One of the fascinating details in this new biography is how the twins would alternate weeks as ‘complete master,’ while the other would ‘blank out.’ I’m going to be thinking about that for a really long time.
Right? An image that it hard to shake, and prompts readers to ask themselves about the power of blanking out, and psychological removal more generally. Inseparable is so rich in its exploration of inclusion and exclusion, the hierarchy of ethnicity, and the shifting dynamics of power.
Let’s move on to 2019 biography finalist Mark Lamster’s The Man in the Glass House: Philip Johnson, Architect of the Modern Century. Could you tell me a little bit about this book?
Bald Philip Johnson with his black, classic, round eye-glasses may be a familiar image to some. He is known as the architect for famous creations like Glass House and Four Seasons. Lamster placed Johnson within the context of the evolution of architecture and the emergence of the architect as star and chronicles the story of a great American reinvention.
Lamster draws upon his own deep knowledge of architectural history and trends, digs into Johnson’s past and traces his origins in Cleveland, Ohio to Harvard, from curator to modern and post-modern architect and winner of the inaugural Pritzker Architecture Prize. Lamster captures the forces animating Johnson in his quest for celebrity and recognition and how he made the American public pay attention to architecture.
Five Books interviews are expensive to produce. If you're enjoying this interview, please support us by donating a small amount.
Entwined with this story of Johnson’s self-designed evolution as an architect is his dark side. Lamster exposes Johnson’s contradictions, but he also discerns a straight line from the architect’s affection for fascism in the 1930s with his architecture. While this connection may not have been unknown, Lamster really illuminates it and deals with the incredible contradictions of Johnson. I’m personally drawn to contradictory characters, and biography is a wonderful way to get into that dynamic—as we’ve seen in the other NBCC Biography finalists—inclusion and exclusion, liberation and oppression, entitled and dispossessed.
Architecture is a fascinating lens through which to see the world. Last year, I loved the biography by Wendy Lesser about Louis Kahn and I’m eagerly awaiting Paul Hendrickson’s forthcoming book about Frank Lloyd Wright. I thought that Lamster wrote about post-modernism and Johnson’s architecture so deftly, and, like our other NBCC biography finalists is resonant today.
Speaking of right now, I was interested that latterly, Johnson designed buildings for Donald Trump. All of this—Trumpism and Johnson’s love of publicity—seems to speak to something very of this moment.

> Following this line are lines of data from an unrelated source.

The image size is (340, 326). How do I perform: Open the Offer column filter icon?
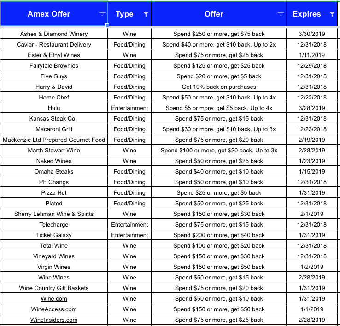click(281, 14)
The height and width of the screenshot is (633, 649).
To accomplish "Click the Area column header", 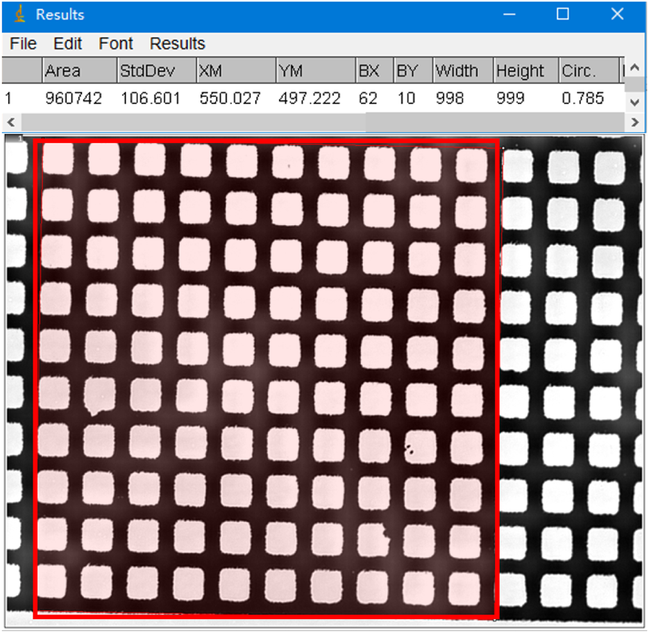I will 78,71.
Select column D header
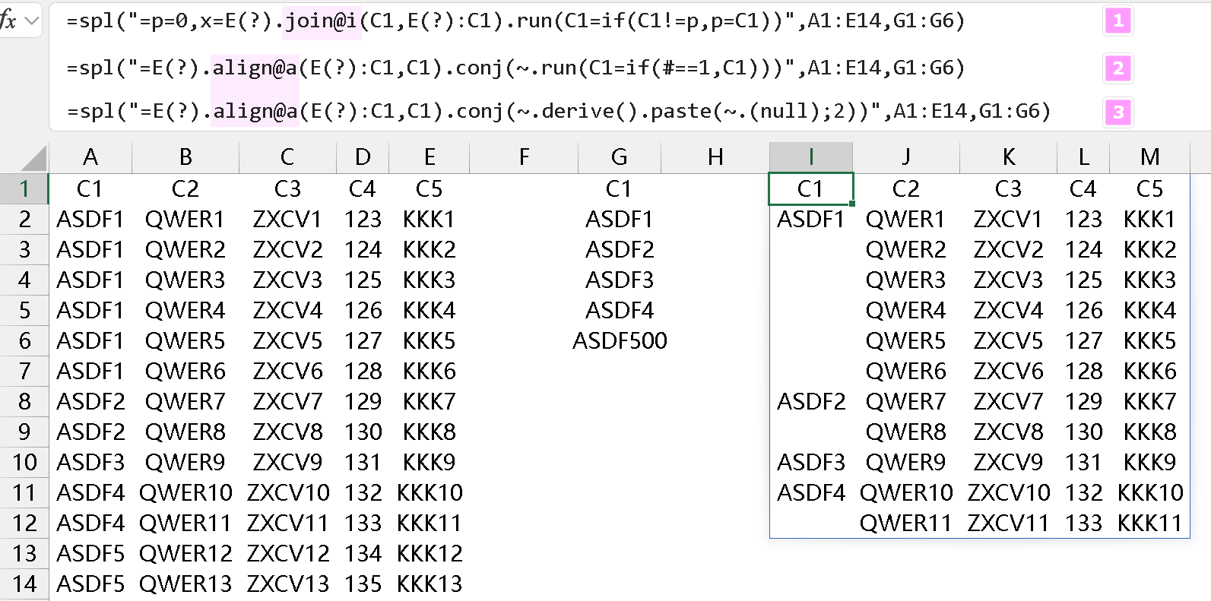 point(363,157)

You’re exactly right, that’s the perfect insight. Lamster has written a biography, not an antiseptic analysis of the buildings. He captures the theatricality of Philip Johnson and connects it with the morass of right-wing politics within the trajectory that moved from neoclassical architecture to his brand of postmodernism.
We’re going to have to vote for one winner in the end. It’s going to be impossible! These are wonderful new biographies.
Well, finally, we’ve got Jane Leavy and The Big Fella: Babe Ruth and the World He Created. Why did you select this book for the 2019 biography shortlist?
Yes, back to your last thought. There’s also a great interest with The Big Fella in this day and age where athletes are such celebrities. Babe Ruth was an extraordinary baseball player and Leavy makes that case in the context of the emergence of athletic stardom and celebrity. This is not a mere recounting of statistics; Leavy gives Babe Ruth a place in cultural history.
Leavy zeroes in on the agent who set the great baseball player on a nationwide tour, a sort of barnstorming. Essentially, in that radio age, Babe Ruth campaigned to be a modern celebrity.
With this fifth 2019 finalist, one can discern a theme in these biographies. These are figures who were attuned to celebrity and to its unique power. Financial reward was part of this calibration, certainly, but with that came the imprimatur of success and a place in history.
Leavy is already an award-winning sports writer. She has written biographies of baseball icons Mickey Mantle and Sandy Koufax. But will non-sports-experts still enjoy this new biography?
Speaking as one who personally prefers reading to watching athletic competitions and has always actively avoided any games with round objects, Leavy is an invaluable guide through the world of America’s greatest pastime. I think there is enough baseball for the hard-core aficionados, but this is biography as cultural history. Again, the themes of celebrity develop through Ruth’s slightly creepy agent, but it’s also about a boy with a talent, basically an orphan who went on to great success. In many ways, this is a classic rags to riches story, albeit one with an able assist from a canny agent who came from advertising and was comfortable pitching products.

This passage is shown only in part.